Há cerca de um século, estávamos chegando ao fim. Na época, pessoas com poderes eram chamadas de habilidosos. Cerca de um terço da população ainda continha as características que hoje me limitam.

Nada une mais do que um inimigo em comum. E o vilão era o tempo. A humanidade tinha esgotado sua cota e levaria o planeta terra consigo. Mas, os naturae entraram em ação.

Foi uma grande comoção. Jovens e velhos, de todos os povos da terra, uniram-se para curar o planeta. Em um longo processo, que ainda está sendo finalizado, eles limparam toda a poluição e fizeram crescer novas florestas estrondosas de norte a sul. Muitos trabalharam até a exaustão, sendo levados assim a morte.

Naquela época, um grande conselho entendeu que apenas limpar a sujeira não seria o bastante. Era necessário uma mudança de hábito. Foi assim que a humanidade se afastou da tecnologia. Ano após ano mais famílias adotaram um estilo de vida baseado na busca pelo equilíbrio natural.

As pessoas que não possuíam poderes morreram. Seus filhos, netos, bisnetos habilidosos, geraram o que somos hoje.

Durante toda a minha vida busquei entender porque sou desta forma. Porque apenas eu? Nenhum rusticatio conseguiu responder. Com eles, não temos mais necessidade de médicos, então não há testes que possam indicar a origem da minha limitação.

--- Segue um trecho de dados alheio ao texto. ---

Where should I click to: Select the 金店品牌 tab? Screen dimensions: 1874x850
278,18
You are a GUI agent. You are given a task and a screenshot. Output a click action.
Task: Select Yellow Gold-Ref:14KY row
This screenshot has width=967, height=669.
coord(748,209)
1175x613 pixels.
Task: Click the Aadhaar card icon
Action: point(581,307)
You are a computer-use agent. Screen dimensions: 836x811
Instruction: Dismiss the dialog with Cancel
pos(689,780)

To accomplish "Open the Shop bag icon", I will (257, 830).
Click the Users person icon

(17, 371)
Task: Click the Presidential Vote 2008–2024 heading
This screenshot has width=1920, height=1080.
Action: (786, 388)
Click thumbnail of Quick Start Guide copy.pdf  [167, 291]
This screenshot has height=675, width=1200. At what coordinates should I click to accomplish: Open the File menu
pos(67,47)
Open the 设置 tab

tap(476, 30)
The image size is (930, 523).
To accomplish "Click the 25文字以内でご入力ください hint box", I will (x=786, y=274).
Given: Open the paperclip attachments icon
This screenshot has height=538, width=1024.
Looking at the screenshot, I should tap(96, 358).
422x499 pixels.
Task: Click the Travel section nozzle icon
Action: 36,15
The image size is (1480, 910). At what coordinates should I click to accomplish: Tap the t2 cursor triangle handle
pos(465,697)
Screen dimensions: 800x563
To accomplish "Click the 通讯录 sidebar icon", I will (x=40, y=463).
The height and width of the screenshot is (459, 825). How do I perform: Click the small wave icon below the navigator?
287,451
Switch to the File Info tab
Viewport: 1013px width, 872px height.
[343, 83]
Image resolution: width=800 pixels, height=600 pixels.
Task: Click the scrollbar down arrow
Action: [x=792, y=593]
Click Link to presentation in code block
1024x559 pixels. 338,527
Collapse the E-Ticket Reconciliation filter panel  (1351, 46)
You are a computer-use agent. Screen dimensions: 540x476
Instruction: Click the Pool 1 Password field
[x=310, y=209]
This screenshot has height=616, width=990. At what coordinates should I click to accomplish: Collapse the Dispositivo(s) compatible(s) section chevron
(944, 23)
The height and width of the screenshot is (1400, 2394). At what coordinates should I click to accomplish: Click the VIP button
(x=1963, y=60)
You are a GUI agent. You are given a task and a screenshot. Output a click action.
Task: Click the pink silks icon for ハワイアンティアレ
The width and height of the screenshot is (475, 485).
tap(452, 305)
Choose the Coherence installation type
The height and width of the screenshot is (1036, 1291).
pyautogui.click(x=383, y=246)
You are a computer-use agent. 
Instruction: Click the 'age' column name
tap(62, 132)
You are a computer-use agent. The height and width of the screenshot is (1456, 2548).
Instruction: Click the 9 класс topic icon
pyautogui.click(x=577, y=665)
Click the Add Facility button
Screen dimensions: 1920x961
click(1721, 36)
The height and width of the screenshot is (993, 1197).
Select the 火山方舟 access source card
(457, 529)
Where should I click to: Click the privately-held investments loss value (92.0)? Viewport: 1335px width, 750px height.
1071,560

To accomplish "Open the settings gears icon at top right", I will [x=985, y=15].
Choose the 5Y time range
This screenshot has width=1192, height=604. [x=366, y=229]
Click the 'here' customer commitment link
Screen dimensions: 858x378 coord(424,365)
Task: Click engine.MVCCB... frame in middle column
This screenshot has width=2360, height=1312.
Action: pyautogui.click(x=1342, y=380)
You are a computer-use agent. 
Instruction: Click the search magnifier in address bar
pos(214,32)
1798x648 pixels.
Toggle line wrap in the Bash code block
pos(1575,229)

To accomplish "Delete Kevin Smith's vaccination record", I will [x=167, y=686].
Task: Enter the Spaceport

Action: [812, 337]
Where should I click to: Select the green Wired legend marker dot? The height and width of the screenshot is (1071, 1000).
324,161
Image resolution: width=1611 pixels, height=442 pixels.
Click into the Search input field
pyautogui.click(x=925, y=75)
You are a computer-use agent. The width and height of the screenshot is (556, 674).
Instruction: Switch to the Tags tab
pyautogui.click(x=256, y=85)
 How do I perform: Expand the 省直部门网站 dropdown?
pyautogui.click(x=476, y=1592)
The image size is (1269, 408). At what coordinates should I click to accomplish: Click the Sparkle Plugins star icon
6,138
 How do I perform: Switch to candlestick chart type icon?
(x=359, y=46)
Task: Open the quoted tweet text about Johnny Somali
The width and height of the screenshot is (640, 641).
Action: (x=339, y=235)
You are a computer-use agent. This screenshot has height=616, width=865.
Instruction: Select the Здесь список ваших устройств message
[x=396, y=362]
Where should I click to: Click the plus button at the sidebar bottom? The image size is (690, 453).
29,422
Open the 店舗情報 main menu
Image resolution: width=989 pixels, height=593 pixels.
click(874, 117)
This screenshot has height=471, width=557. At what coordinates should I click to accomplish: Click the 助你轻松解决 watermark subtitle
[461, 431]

Eu tenho algumas teorias, mas é inútil ficar divagando sobre isto. Já faz um tempo que deixei de sentir pena de mim mesma.

Acho que agora preciso provar o meu valor. No fundo foi por isso que aceitei acompanhar Hugo. Quero que todos percebam que eu posso ter utilidade.

Em um dos escritos antigos li certa vez: "O homem peca por falta de conhecimento". Essa frase milenar me motiva a sonhar com um mundo onde, sim cuidaremos do nosso planeta, mas onde também não teremos medo do conhecimento.

Sonho com um mundo onde as memórias e o passado são valorizados. Sonho com a oportunidade de ensinar as crianças a ler. Gostaria de dividir com alguém tudo que aprendi durante os anos.

Mas, por outro lado é bom algumas coisas permaneçam esquecidas. É isso que tem me mantido acordada a noite: a terrível arma que encontrei.

Uma bomba do tempo da devastação, capaz de engolir toda a luz de um espaço e sugar a vida de quem era atingido por sua névoa escura.

Civitas foi estabelecida onde antes era um depósito de eletrônicos desativados. Durante todos esses anos nunca temi encontrar nada potencialmente perigoso, mas ali estava. Perto do campo de eucaliptos.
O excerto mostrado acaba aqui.